Instructions for the task: From the first line onward, reproduce the records exactly; the final line to include is the one holding "Select the ETHAN-PC checkbox".

Saved data entries
==================================================

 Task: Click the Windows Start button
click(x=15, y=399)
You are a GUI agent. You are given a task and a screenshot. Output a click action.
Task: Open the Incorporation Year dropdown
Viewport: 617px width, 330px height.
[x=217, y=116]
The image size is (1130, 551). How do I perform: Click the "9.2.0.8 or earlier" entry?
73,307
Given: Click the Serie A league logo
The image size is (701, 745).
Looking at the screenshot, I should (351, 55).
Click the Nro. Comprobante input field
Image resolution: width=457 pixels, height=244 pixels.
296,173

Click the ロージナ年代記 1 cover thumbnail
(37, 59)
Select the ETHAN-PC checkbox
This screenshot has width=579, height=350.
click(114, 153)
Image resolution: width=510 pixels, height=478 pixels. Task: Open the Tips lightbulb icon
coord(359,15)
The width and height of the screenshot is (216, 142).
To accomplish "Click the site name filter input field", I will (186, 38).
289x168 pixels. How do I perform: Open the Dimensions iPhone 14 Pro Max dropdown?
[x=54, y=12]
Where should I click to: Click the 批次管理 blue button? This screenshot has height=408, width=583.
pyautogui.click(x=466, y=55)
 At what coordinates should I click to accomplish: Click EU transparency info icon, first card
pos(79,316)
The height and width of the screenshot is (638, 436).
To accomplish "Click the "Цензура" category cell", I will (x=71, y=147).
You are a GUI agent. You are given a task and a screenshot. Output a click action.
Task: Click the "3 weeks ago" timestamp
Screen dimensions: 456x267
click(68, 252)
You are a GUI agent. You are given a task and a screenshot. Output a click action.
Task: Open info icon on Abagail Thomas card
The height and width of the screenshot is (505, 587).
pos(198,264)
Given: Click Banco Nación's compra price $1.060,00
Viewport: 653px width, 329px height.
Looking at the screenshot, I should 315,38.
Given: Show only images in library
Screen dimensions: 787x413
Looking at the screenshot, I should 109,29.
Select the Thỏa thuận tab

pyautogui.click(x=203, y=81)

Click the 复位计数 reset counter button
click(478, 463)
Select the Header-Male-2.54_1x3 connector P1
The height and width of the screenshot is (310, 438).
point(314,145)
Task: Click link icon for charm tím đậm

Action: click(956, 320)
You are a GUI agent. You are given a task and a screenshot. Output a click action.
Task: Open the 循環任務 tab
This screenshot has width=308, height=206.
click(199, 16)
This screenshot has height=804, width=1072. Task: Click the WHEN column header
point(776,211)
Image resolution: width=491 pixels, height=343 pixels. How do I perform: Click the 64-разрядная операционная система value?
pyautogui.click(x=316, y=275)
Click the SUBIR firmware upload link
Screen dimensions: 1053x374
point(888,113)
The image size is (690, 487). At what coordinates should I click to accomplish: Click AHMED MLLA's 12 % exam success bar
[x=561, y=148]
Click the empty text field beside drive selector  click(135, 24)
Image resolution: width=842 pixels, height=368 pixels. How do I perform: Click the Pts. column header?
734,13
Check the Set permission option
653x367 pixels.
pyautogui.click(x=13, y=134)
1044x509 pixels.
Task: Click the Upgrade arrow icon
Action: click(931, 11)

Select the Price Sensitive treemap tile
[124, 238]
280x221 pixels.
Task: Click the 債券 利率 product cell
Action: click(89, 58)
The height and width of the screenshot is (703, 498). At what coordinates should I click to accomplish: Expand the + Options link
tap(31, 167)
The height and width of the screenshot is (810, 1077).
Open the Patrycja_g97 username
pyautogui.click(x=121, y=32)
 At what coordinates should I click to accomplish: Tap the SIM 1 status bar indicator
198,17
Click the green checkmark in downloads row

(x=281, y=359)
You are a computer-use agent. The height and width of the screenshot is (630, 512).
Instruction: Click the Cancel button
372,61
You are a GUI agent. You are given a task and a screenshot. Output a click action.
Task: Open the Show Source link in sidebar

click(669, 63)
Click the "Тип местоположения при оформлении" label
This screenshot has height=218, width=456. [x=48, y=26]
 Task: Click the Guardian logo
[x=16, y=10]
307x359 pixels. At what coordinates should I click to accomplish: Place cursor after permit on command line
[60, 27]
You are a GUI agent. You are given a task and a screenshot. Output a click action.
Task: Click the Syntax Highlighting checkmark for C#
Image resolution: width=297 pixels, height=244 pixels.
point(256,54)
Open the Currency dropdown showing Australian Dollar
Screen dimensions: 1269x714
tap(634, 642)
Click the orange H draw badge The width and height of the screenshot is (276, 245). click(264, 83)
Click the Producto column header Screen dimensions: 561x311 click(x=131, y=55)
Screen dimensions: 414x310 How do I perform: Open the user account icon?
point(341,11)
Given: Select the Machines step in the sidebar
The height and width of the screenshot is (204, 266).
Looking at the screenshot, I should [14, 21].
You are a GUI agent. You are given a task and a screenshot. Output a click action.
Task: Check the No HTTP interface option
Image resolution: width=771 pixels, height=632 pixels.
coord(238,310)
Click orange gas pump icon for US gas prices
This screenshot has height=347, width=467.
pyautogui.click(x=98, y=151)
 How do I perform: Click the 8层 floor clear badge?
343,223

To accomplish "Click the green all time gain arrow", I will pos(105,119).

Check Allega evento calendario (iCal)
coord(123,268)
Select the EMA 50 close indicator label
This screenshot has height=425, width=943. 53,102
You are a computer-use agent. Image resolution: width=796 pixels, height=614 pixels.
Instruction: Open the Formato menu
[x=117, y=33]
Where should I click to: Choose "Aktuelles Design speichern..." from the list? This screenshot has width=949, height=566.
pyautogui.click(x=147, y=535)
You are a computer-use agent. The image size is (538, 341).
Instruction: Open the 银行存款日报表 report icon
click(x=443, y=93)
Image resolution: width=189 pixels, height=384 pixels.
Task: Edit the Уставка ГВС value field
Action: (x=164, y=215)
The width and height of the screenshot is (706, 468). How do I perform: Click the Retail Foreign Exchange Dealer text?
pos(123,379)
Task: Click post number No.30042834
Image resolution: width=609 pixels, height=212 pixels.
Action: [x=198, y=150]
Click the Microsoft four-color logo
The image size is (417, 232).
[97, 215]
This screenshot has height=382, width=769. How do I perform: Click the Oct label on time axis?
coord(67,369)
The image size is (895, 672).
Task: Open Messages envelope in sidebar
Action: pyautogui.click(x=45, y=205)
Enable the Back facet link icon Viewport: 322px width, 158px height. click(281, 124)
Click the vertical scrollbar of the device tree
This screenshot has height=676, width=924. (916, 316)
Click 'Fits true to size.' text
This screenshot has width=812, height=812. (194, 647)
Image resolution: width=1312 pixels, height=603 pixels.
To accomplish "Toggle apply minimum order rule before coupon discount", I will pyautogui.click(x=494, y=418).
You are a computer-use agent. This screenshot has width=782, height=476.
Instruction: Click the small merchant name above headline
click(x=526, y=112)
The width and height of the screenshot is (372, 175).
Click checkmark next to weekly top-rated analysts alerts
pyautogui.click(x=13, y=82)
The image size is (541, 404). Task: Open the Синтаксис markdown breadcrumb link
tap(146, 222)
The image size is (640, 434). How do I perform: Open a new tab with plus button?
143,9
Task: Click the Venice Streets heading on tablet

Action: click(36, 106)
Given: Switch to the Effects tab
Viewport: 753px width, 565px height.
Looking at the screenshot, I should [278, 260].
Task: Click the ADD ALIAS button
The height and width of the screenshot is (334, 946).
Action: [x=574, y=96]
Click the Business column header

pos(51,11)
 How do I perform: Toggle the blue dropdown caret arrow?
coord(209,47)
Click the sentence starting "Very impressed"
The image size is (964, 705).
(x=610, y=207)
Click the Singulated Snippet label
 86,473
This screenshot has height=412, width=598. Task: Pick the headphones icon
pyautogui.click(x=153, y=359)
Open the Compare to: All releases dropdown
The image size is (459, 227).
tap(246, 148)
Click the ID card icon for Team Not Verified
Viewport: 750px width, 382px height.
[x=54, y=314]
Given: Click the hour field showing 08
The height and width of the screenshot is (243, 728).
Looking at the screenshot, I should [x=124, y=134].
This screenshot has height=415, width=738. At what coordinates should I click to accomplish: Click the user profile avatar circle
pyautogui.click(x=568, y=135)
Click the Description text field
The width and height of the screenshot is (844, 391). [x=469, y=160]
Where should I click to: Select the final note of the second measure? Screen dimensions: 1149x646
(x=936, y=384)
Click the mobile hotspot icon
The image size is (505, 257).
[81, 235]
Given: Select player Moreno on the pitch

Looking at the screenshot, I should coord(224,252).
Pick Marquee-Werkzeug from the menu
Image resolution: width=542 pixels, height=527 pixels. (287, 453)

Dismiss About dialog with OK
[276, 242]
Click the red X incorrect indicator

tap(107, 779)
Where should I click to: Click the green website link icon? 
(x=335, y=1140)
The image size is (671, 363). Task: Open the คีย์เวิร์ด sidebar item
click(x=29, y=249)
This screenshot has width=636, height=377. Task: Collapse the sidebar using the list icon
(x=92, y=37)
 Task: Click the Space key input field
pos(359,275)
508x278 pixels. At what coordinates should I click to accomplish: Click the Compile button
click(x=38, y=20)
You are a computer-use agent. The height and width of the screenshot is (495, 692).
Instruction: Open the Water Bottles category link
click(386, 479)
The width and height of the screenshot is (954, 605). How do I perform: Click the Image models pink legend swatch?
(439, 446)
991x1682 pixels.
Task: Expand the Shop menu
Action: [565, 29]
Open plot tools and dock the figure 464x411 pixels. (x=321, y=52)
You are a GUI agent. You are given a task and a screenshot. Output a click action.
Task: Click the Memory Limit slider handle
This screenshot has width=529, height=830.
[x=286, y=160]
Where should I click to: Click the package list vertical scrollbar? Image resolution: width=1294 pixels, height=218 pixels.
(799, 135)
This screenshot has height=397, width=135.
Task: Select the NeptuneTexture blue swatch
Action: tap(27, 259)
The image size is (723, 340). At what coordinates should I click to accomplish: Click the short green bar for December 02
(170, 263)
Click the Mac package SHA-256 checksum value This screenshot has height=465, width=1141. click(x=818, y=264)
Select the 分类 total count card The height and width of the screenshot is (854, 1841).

==================================================

The answer:
 Task: Click the Windows Start button
click(x=15, y=399)
You are a GUI agent. You are given a task and a screenshot. Output a click action.
Task: Open the Incorporation Year dropdown
Viewport: 617px width, 330px height.
[x=217, y=116]
The image size is (1130, 551). How do I perform: Click the "9.2.0.8 or earlier" entry?
73,307
Given: Click the Serie A league logo
The image size is (701, 745).
Looking at the screenshot, I should (351, 55).
Click the Nro. Comprobante input field
Image resolution: width=457 pixels, height=244 pixels.
296,173

Click the ロージナ年代記 1 cover thumbnail
(37, 59)
Select the ETHAN-PC checkbox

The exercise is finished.